- Historic Sites
A Demonstration At Shippingport
Coming on Line
June/july 1981 | Volume 32, Issue 4
From the beginning it was clear—in this case the beginning was December 2, 1942, the day the first man-made nuclear reactor was nudged to criticality in a squash court beneath the west stands of the University of Chicago’s Stagg Field and incidentally the first day of wartime gasoline rationing—that the fissioning atom radiated heat energy and that such energy might, in the fullness of time, be applied to make electricity for power. Fifteen years would pass before nuclear electricity was generated in any quantity in the United States. That is rapid development or surprising delay, depending upon one’s perspective, but the fact is that despite its imposing technical lead in nuclear matters, the United States did not arrive first at the production of commercial nuclear power. Great Britain did. On a smaller scale, even the Soviet Union preceded us. The reasons are intriguing. How the United States contrived to back into the nuclear power business is instructive. “There are overtones in this development,” wrote the physicist and statesman J. Robert Oppenheimer in 1957, “that have been absent in power developments in other respects not wholly beyond comparison, such as the diesel engine and the gas turbine: overtones of pride and terror, of mystery and hope.” There are still such overtones today.
Enrico Fermi’s first “atomic pile,” literally a flattened spherical pile of graphite blocks plugged with cylinders of purified natural uranium, radiated heat equivalent to some two hundred watts of electricity, no more. The dark, dirty mechanism, its emergency quenching system three young men crouched on top the last layer of graphite, up under the ceiling, balancing buckets of cadmium solution, was designed to prove that a reactor would work, and it barely did—so barely that it required no cooling system and no shielding. It was simplicity itself. The graphite served as a sort of physical catalyst; the uranium did the work.

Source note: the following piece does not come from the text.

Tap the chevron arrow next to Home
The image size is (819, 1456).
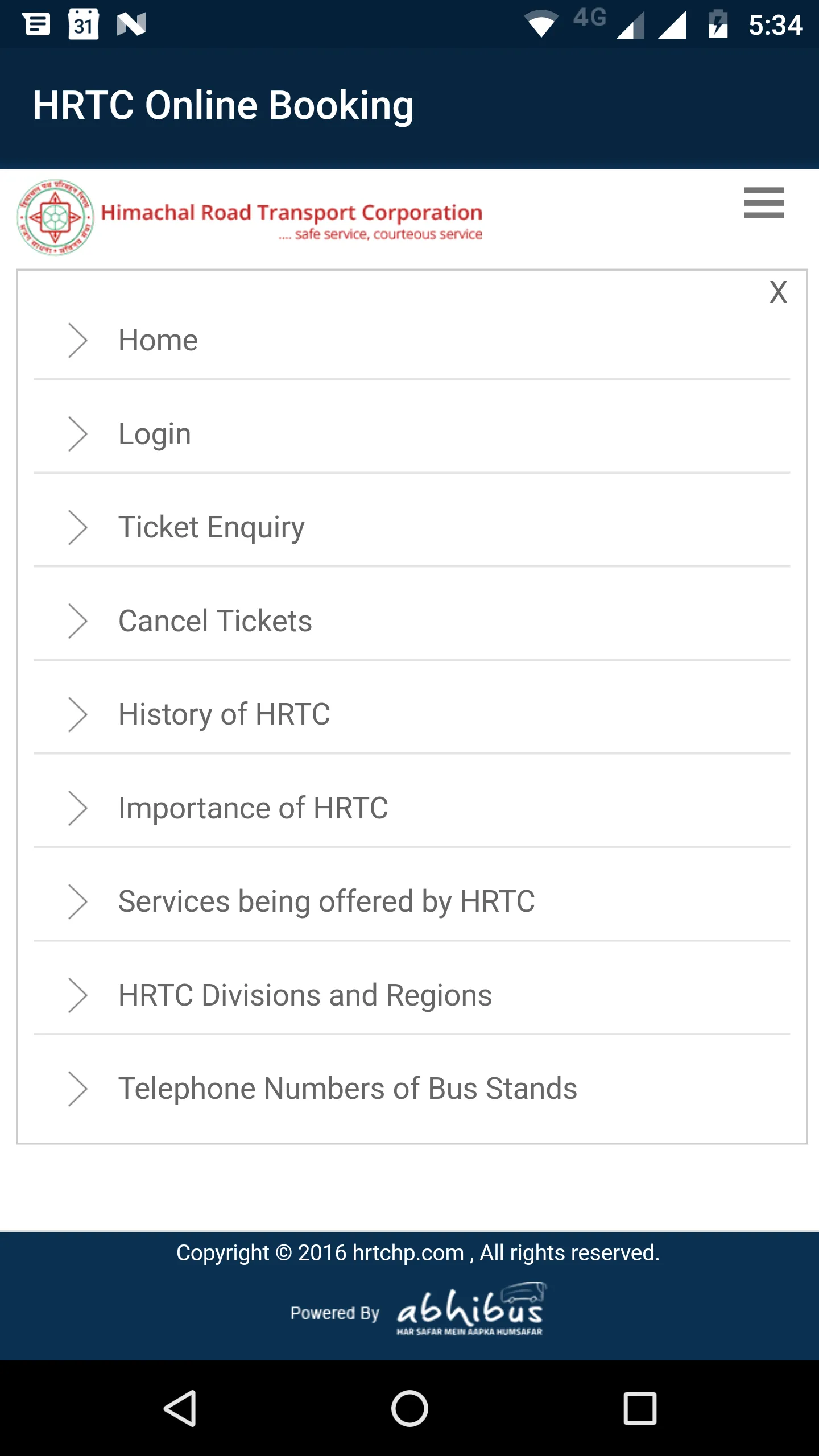tap(77, 341)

Uranium purified from ore consists of two isotopes—variant physical forms—in the proportions in which they are found today in nature: U 235, bomb material, an unstable substance continually undergoing radioactive decay, to the extent of seven parts per thousand; and U 238, stable “ordinary” uranium, the preponderant balance. U 235 atoms spontaneously eject neutrons from their nuclei as they decay; collisions with atoms of a suitable moderator can slow some of those neutrons sufficiently to allow other uranium atoms to capture them and, in so doing, to fission; in fissioning—splitting—some of the matter of the uranium is converted into energy in the awesome proportions of Einstein’s famous formula. The fissioning of one uranium atom, minuscule though it is, produces enough energy to make a grain of sand visibly jump.
It happens that the average number of neutrons emitted by a decaying atom of U 235 is slightly more than one. This happenstance suggested, to Fermi and his colleagues, that in a sufficiently “massive assembly of natural uranium and moderator, each decaying atom might fission at least one other atom, and some decaying atoms might fission two. The result then might be a “chain reaction” of fission events that would be self-sustaining and controllable. A control mechanism—rods of some neutron-absorbing material—might be raised out of the pile to allow the chain reaction to begin and to continue and be lowered into the pile to slow or stop it. In Chicago, in 1942, Fermi proved such speculations correct.

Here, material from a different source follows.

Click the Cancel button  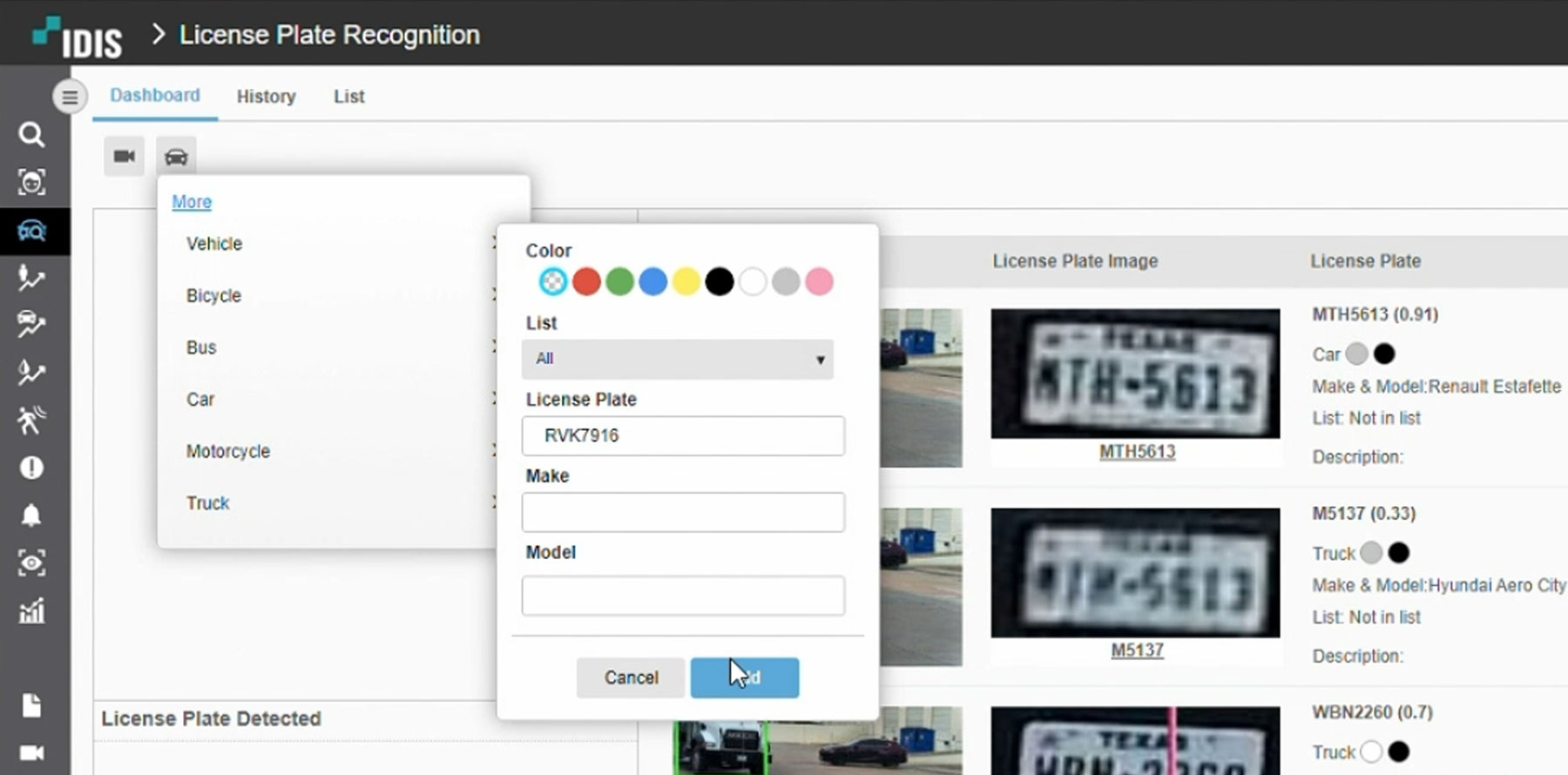631,677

The goal of Fermi’s reactor work was not to produce energy. It was, immediately, to prove the chain reaction, and subsequently to devise a machine that could make bomb material. U 235 is excellent bomb material, but it is extremely difficult to separate from U 238 because the two isotopes are chemically identical. Theory indicated that a reactor could be used to transmute ordinary U 238 into an entirely new, man-made element that would also serve for bombs: plutonium. And plutonium, chemically different, might be efficiently separated chemically from its parent, uranium.
Theory proved, again, correct. Fermi’s modest Stagg Field pile was the immediate forerunner of the truly massive uranium-graphite reactors built at Hanf ord, Washington, in the midst of the Second World War, for the production of plutonium. The Hanford reactors radiated so much heat that they were cooled by diverting a considerable portion of the Columbia River through them, raising the river’s temperature by measurable degrees downstream. But they were no more designed for power production than was Fermi’s first pile. They wasted copious quantities of heat, but their temperature was inefficiently low. In power production, the greater the temperature differential, the greater the efficiency.
The peaceful atom got short shrift in wartime. Every effort of the secret Manhattan Project was bent to making bombs. Yet some took thought. In 1944, anticipating the end of the war, General Leslie R. Groves of the U.S. Corps of Engineers, the man who commanded the bomb building, convened a committee of experts chaired by Dean R. C. Tolman of the California Institute of Technology to assess the atom’s postwar prospects. The Tolman Committee thought atomic energy would lend itself to three areas of development: power, weapons, and scientific tools. It recommended to the War Department that the United States pursue atomic power “for the propulsion of naval vessels.” It was pessimistic about the prospects of commercial power. “The development of fission piles solely for the production of power for ordinary commercial use,” it found, “does not appear economically sound nor advisable from the point of view of preserving national resources.”